For Execution Provider maintainers/owners: the lightweight compile API is now the default compiler API for all Execution Providers (this was previously only available for the mobile build). If you have an EP using the legacy compiler API, please migrate to the lightweight compile API as soon as possible. The legacy API will be deprecated in next release (ORT 1.13).
netstandard1.1 support is being deprecated in this release and will be removed in the next ORT 1.13 release

Key Updates

ONNX spec support
- onnx opset 17
- onnx-ml opset 3 (TreeEnsemble update)
BeamSearch operator for encoder-decoder transformers models
Support for invoking individual ops without the need to create a separate graph
- For use with custom op development to reuse ORT code
Support for feeding external initializers (for large models) as byte arrays for model inferencing
Build switch to disable usage of abseil library to remove dependency

Python 3.10 support
Mac M1 support in Python and Java packages
.NET 6/MAUI support in Nuget C# package
- Additional target frameworks: net6.0, net6.0-android, net6.0-ios, net6.0-macos
- NOTE: netstandard1.1 support is being deprecated in this release and will be removed in the 1.13 release
onnxruntime-openvino package available on Pypi (from Intel)
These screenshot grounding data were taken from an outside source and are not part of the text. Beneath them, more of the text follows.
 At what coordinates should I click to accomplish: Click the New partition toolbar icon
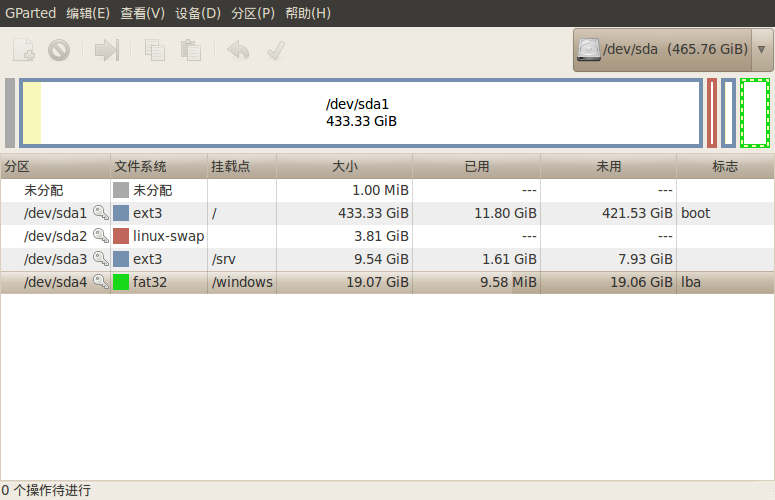coord(23,50)
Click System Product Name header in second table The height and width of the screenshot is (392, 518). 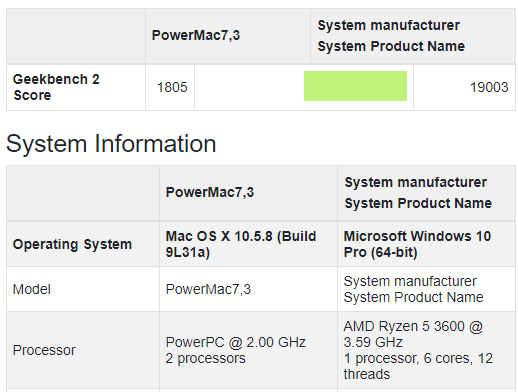click(x=418, y=203)
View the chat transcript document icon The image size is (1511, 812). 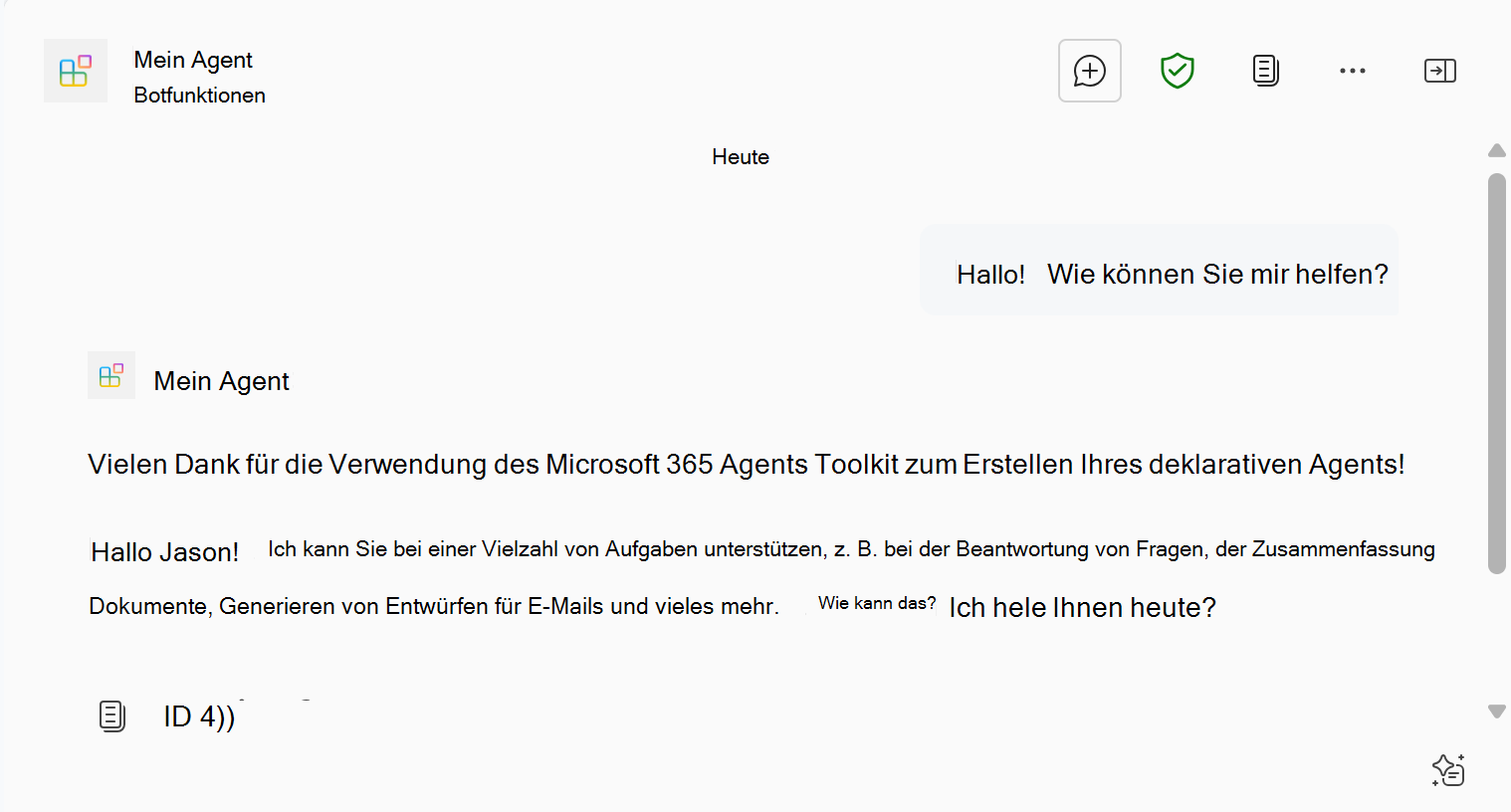coord(1264,70)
Improved C++ APIs that now utilize RAII for better memory management
Operator performance optimizations, including GatherElements
Memory optimizations to support compute-intensive real-time inferencing scenarios (e.g. audio inferencing scenarios)
- CPU usage savings for infrequent inference requests by reducing thread spinning
- Memory usage reduction through use of containers from the abseil library, especially inlined vectors used to store tensor shapes and inlined hash maps
New quantized kernels for weight symmetry to improve performance on ARM64 little core (GEMM and Conv)
Specialized kernel to improve performance of quantized Resize by up to 2x speedup
Improved the thread job partition for QLinearConv, demonstrating up to ~20% perf gain for certain models
Quantization tool: improved ONNX shape inference for large models

TensorRT EP
- TensorRT 8.4 support
- Provide option to share execution context memory between TensorRT subgraphs
- Workaround long CI test time caused by frequent initialization/de-initialization of TensorRT builder
- Improve subgraph partitioning and consolidate TensorRT subgraphs when possible
- Refactor engine cache serialization/deserialization logic
- Miscellaneous bug fixes and performance improvements
OpenVINO EP
- Pre-Built ONNXRuntime binaries with OpenVINO now available on pypi: onnxruntime-openvino
- Performance optimizations of existing supported models
- New runtime configuration option ‘enable_dynamic_shapes’ added to enable dynamic shapes for each iteration
- ORTModule included as part of OVEP Python Package to enable Torch ORT Inference
DirectML EP
- Updated to DirectML 1.9
- Opset 13-15 support: #11827, #11814, #11782, #11772
- Bug fixes: Xbox command list reuse, descriptor heap reset, command allocator memory growth, negative pad counts, node suffix removal
TVM EP - details
- Updated to add model .dll ingestion and execution on Windows
- Updated documentation and CI tests
[New] SNPE EP - details
[Preview] XNNPACK EP - initial infrastructure with limited operator support, for use with ORT Mobile and ORT Web
- Currently supports Conv and MaxPool, with work in progress to add more kernels

Binary size reductions in Android minimal build - 12% reduction in size of base build with no operator kernels
Added new operator support to NNAPI and CoreML EPs to improve ability to run super resolution and BERT models using NPU
- NNAPI: DepthToSpace, PRelu, Gather, Unsqueeze, Pad
- CoreML: DepthToSpace, PRelu
Added Docker file to simplify running a custom minimal build to create an ORT Android package
Initial XNNPACK EP compatibility

[New] ORT Training acceleration is also natively available through HuggingFace Optimum
[New] FusedAdam Optimizer now available through the torch-ort package for easier training integration
FP16_Optimizer Support for more DeepSpeed Versions
Bfloat16 support for AtenOp
Added gradient ops for ReduceMax and ReduceMin
Updates to Min and Max grad ops to use distributed logic
Optimizations
- Optimized perf for Gelu and GeluGrad kernels for mixed precision models
- Enabled fusions for SimplifiedLayerNorm
- Added bitmask versions of Dropout, BiasDropout and DropoutGrad which brings ~8x space savings for the mast output.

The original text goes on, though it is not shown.